7. In 1947, the first reports of brain inflammation and chronic brain damage, including death, after pertussis vaccination began to be published (Brody, 1947; Byers and Moll, 1948, Low, 1955, Berg, 1958; Strom, 1960, 1967; Dick, 1967, 1974; Kuhlenkampff, 1974; Stewart, 1977, 1979). But it took more than 40 years of collective evidence before academic medicine decided it was true –1981 National Childhood Encephalopathy Study (NCES) and in 1991 and 1994 by the Institute of Medicine, National Academy of Sciences.

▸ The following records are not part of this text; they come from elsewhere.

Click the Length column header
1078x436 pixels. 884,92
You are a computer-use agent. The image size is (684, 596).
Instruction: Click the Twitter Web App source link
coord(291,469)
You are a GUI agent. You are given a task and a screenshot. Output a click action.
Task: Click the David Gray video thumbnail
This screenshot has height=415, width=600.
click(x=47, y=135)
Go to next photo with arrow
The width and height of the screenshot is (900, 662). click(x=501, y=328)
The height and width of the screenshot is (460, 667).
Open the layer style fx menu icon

In 1991, after reviewing vaccine safety, the Institute of Medicine admitted, “In the course of its review, the committee encountered many gaps and limitations in knowledge bearing directly or indirectly on the safety of vaccines. These include inadequate understanding of the biologic mechanisms underlying adverse events following natural infection or immunization, insufficient or inconsistent information from case reports and case series, inadequate size or length of followup of many population based epidemiologic studies [and] few experimental studies published in relation to the number of epidemiologic studies published.”
So the next question is: Does vaccination work? Does it really protect you against disease? The answer is variable. Smallpox vaccine seems to be nearly universally protective against the very fatal disease of smallpox, and use of vaccine led to the eradication of the disease in the wild. But the dirty little secret in recent outbreaks of mumps, measles and pertussis is – they are occurring in vaccinated people in highly vaccinated populations!
In 2006 an epidemic of mumps broke out in my state of Iowa. Ultimately, 11 states reported 2,597 cases of mumps. The majority of mumps cases (1,487) were reported from Iowa. As reported in “Mumps Epidemic – Iowa, 2006,” “Despite control efforts and a highly vaccinated population, this epidemic has spread across Iowa and potentially to neighboring states.”